Emergency Response Playbook
Configuring a "Break Glass" emergency role.
Emergency Response Playbook
When a hack is detected, speed is everything. But giving an Admin key "god mode" is dangerous.
Matador allows you to create a Restricted Guardian: a role that has permission to save the protocol, but not to steal from it.
The Guardian Policy
The Guardian should be able to:
Pause the protocol.
Move funds to a pre-defined "Safe Harbor" multisig.
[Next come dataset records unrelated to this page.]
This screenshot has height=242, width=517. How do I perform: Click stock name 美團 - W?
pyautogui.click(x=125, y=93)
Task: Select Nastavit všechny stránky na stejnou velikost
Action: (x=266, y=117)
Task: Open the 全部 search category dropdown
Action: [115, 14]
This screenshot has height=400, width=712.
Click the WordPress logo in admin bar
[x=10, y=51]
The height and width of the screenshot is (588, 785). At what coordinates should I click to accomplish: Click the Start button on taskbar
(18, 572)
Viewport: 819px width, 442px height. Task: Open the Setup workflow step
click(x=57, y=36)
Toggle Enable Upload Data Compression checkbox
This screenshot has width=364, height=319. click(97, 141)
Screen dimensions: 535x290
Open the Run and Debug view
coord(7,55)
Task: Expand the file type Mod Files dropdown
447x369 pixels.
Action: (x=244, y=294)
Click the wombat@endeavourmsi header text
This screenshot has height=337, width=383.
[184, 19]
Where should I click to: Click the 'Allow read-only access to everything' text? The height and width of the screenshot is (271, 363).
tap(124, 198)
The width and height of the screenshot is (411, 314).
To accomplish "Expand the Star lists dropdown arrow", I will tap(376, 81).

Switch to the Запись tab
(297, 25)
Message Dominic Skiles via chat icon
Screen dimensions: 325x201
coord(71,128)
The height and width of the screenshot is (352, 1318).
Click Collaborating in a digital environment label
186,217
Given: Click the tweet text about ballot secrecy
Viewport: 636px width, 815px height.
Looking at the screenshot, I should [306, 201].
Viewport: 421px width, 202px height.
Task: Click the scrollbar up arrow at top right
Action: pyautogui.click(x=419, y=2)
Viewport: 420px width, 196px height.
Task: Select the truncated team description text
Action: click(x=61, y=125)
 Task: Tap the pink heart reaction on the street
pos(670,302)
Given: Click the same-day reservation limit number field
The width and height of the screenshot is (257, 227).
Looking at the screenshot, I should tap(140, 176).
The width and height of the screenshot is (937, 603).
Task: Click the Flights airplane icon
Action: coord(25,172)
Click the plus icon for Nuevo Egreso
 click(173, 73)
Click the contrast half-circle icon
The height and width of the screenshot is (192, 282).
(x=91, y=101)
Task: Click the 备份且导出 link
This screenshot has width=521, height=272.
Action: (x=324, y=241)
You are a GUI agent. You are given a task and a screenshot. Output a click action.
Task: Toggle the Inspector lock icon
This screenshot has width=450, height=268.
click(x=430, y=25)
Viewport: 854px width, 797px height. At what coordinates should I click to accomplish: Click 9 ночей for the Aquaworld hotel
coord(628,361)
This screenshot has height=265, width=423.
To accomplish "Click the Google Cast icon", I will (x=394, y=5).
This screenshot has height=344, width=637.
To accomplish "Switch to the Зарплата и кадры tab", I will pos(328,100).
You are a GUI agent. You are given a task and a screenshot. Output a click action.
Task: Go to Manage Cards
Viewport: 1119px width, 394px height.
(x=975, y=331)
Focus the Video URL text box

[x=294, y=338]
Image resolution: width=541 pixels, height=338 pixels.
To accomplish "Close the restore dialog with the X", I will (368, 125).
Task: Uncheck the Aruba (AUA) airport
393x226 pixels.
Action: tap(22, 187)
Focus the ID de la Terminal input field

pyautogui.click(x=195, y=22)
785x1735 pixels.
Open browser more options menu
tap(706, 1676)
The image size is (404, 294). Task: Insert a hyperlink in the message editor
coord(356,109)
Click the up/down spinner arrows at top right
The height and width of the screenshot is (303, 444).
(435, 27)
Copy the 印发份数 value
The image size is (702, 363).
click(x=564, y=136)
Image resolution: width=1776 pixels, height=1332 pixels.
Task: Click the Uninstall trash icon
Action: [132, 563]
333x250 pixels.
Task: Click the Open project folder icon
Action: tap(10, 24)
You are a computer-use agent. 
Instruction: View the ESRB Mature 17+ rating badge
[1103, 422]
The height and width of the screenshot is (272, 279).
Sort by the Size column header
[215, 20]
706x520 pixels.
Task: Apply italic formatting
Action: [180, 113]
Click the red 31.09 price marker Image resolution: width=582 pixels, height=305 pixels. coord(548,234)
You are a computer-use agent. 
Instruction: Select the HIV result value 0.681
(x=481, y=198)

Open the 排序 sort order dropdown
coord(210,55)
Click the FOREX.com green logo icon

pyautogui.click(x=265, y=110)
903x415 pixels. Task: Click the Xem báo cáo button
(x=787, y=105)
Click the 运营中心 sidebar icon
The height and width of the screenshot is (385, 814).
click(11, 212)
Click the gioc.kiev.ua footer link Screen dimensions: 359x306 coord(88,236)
Blacklist an attacker address.
The Guardian should NOT be able to:
- Move funds to their own wallet.
- Change protocol logic.
- Mint tokens.
permission GuardianActions -> 1.0.0 {
parameters: {
guardian: address,
daoMultisig: address,
pauseSelector: bytes4,
rescueSelector: bytes4,
blacklistSelector: bytes4
}
when: {
any {
// Pause
all {
context.caller == parameters.guardian,
calldata.selector == parameters.pauseSelector
},
// Rescue funds to the DAO multisig
all {
context.caller == parameters.guardian,
calldata.selector == parameters.rescueSelector,
calldata.recipient == parameters.daoMultisig
},
// Blacklist
all {
context.caller == parameters.guardian,
calldata.selector == parameters.blacklistSelector
}
}
}
}The Runbook
Monitoring: An off-chain bot detects an anomaly (e.g., massive withdrawal).
Trigger: The bot (or a team member) uses the Guardian Key to call pause().
Response: The protocol halts. The team investigates.
Recovery: If it was a false alarm, Governance votes to unpause. If it was real, Governance votes to upgrade the contract.
Restrict the blast radius
Guardian roles should be scoped to the minimum set of break-glass actions.
This setup enables Trustless Incident Response.